Oreos has made the Game of Thrones opening credits far more delicious-looking in this new commercial:
This October, you’ll believe a man can laugh.
After just two episodes, The Atlantic’s Sophie Gilbert says the Twilight Zone reboot pales in comparison to the original. For what it’s worth, the first two episodes of the original run weren’t really staggeringly great.

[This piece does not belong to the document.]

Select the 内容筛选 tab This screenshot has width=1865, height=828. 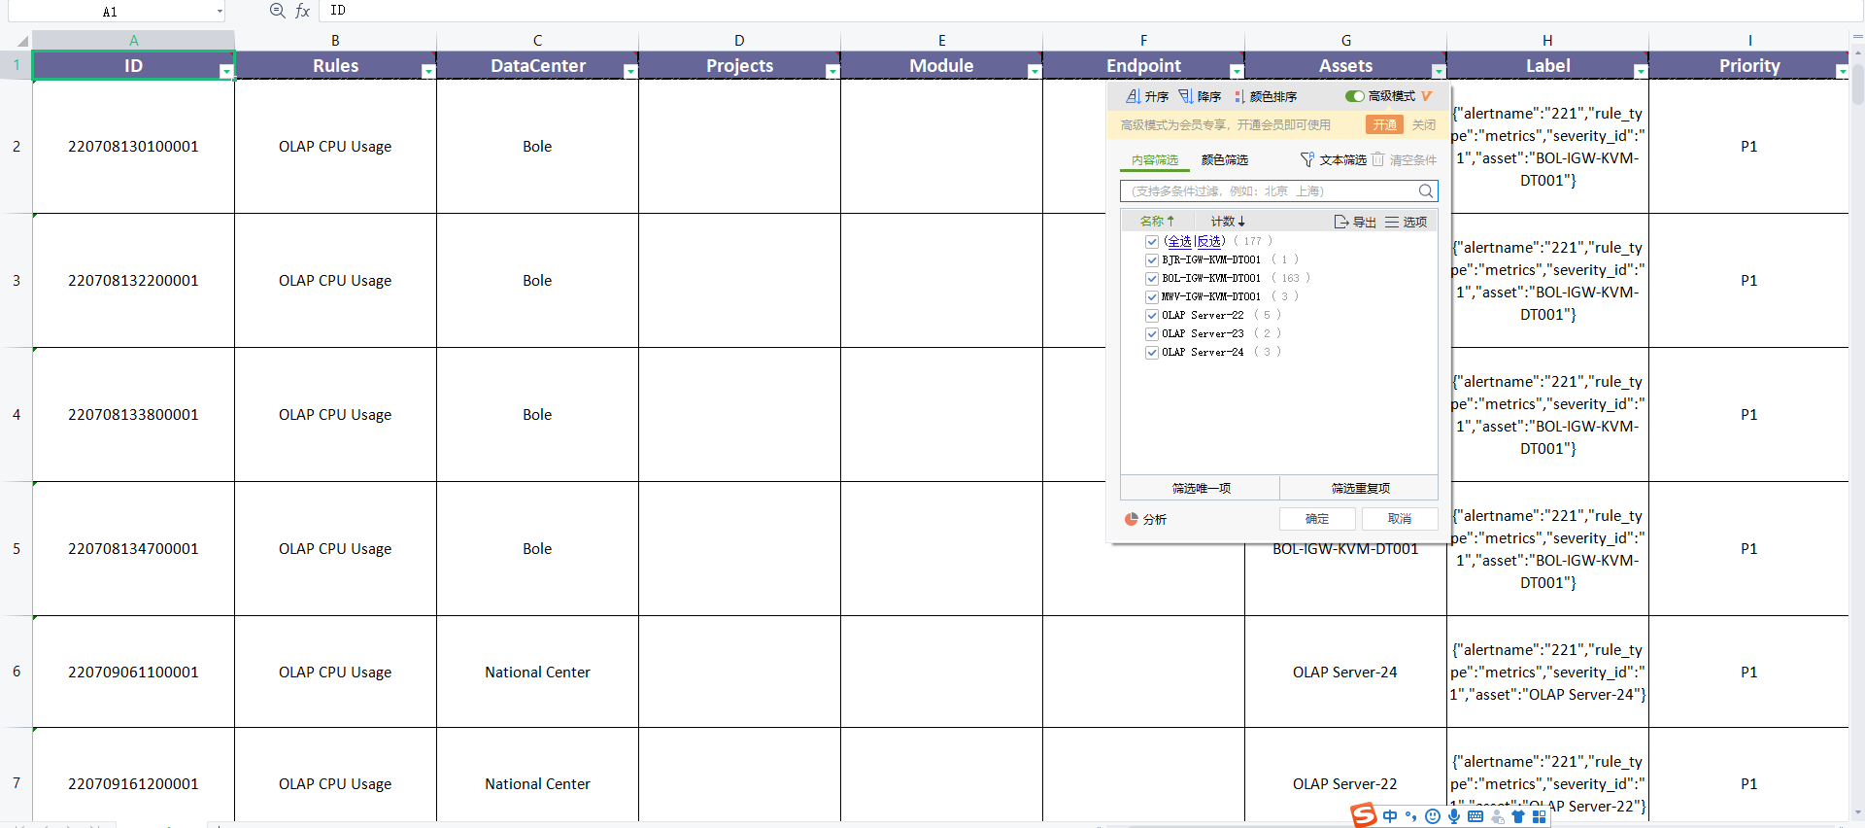click(x=1154, y=159)
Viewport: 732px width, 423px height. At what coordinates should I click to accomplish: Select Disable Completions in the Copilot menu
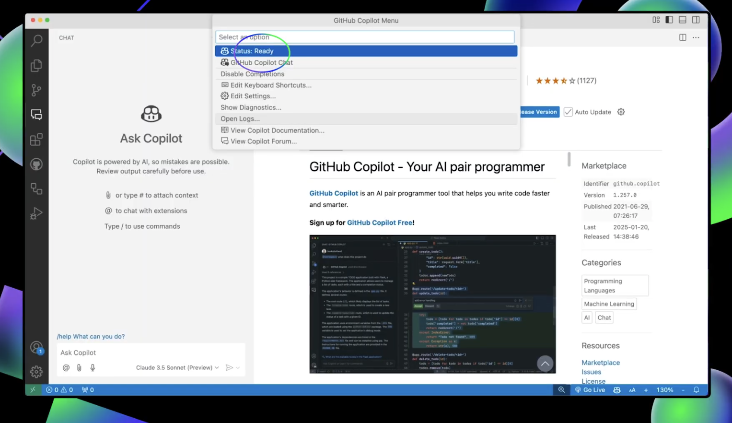252,74

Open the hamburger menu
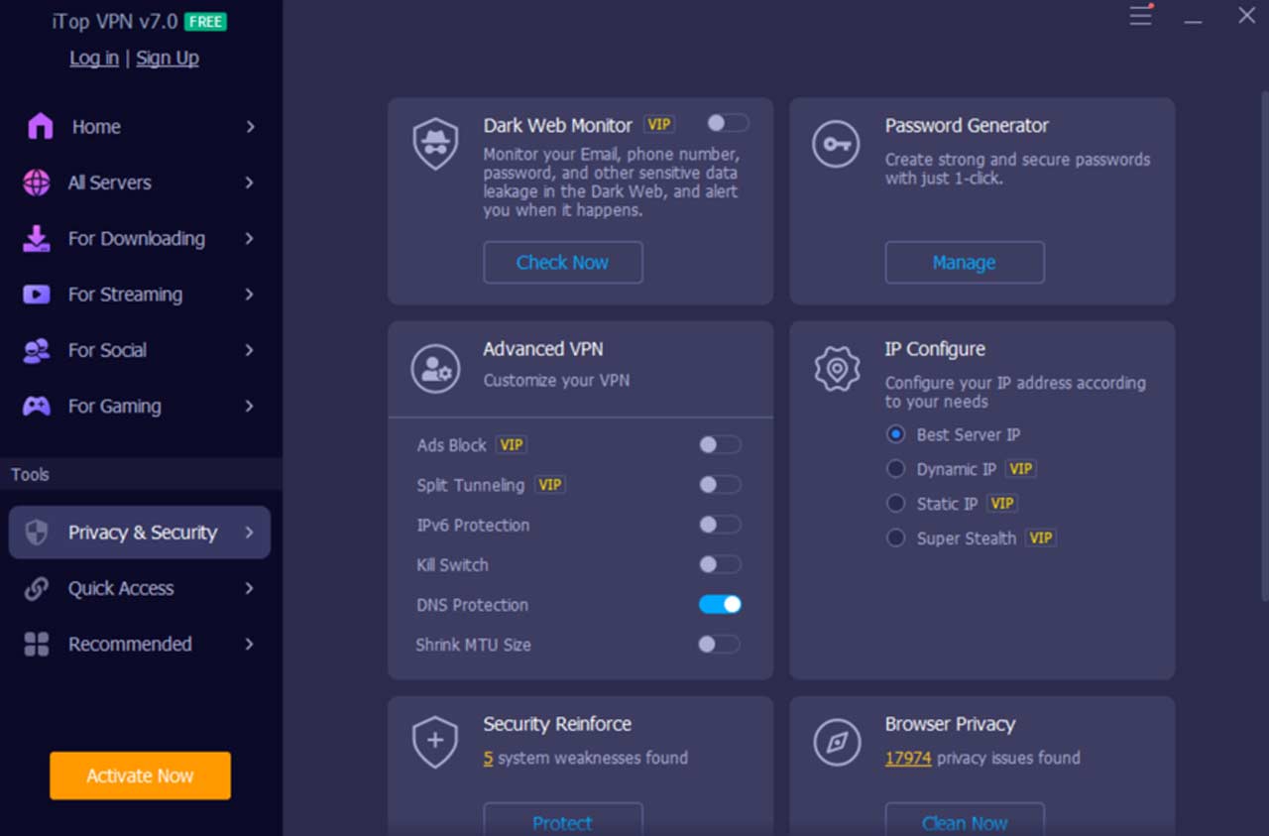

She does raise one point that I think is important when considering the new series:
This particular reboot has another problem, something that bedevils virtually every streaming show: Its episodes are way too long. Serling’s The Twilight Zonetied its stories up neatly within 30 minutes, including space for commercials. The brevity of the format dispensed with extraneous waffling—there was no time, for example, to show a comedian delivering the same joke about the Second Amendment five separate times. But there was space for a surprising amount of world-building (Serling’s narration did a lot of work here), and for a tidy one-act play that zips along. “The Comedian,” by contrast, is 54 minutes long. (It’s worth remembering that in 1963, The Twilight Zone’s running time was stretched to 60 minutes, but after one season the change was swiftly reversed.)

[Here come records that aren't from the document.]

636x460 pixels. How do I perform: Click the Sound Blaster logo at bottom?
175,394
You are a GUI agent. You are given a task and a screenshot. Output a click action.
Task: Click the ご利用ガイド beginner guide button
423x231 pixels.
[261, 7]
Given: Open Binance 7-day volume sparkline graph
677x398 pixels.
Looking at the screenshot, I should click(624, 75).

There’s nothing in the first two episodes that couldn’t be done in under 30 minutes just as effectively.
Source: The Atlantic

Speaking of The Twilight Zone, there’s now an Australian airdate. Opting against using it to actually drive subscriptions to pay service 10 All Access, the CBS-owned Channel 10 are screening the show Thursday nights at 10:30pm from 18 April. Baffling.
Source: TV Tonight
Great news fan of JAG - Series stars Catherine Bell and David James Elliot are being teamed up for a recurring stint on NCIS: LA, reprising their JAG characters. The move is apparently being used as a potential way to see if there is interest in a JAG revival series. Would that then be branded as NCIS: JAG?
Source: Deadline

And finally…
With the commencement of global streaming services like Netflix & Amazon commissioning and distributing its own TV internationally, it feels like there is less and less of a space for international TV sales. Longtime international sales vet Armando Nuñez Jr spoke with Variety about some of the notable sales he’s made over the years - from Moonlighting to Pacific Drive to Star Trek: Discovery.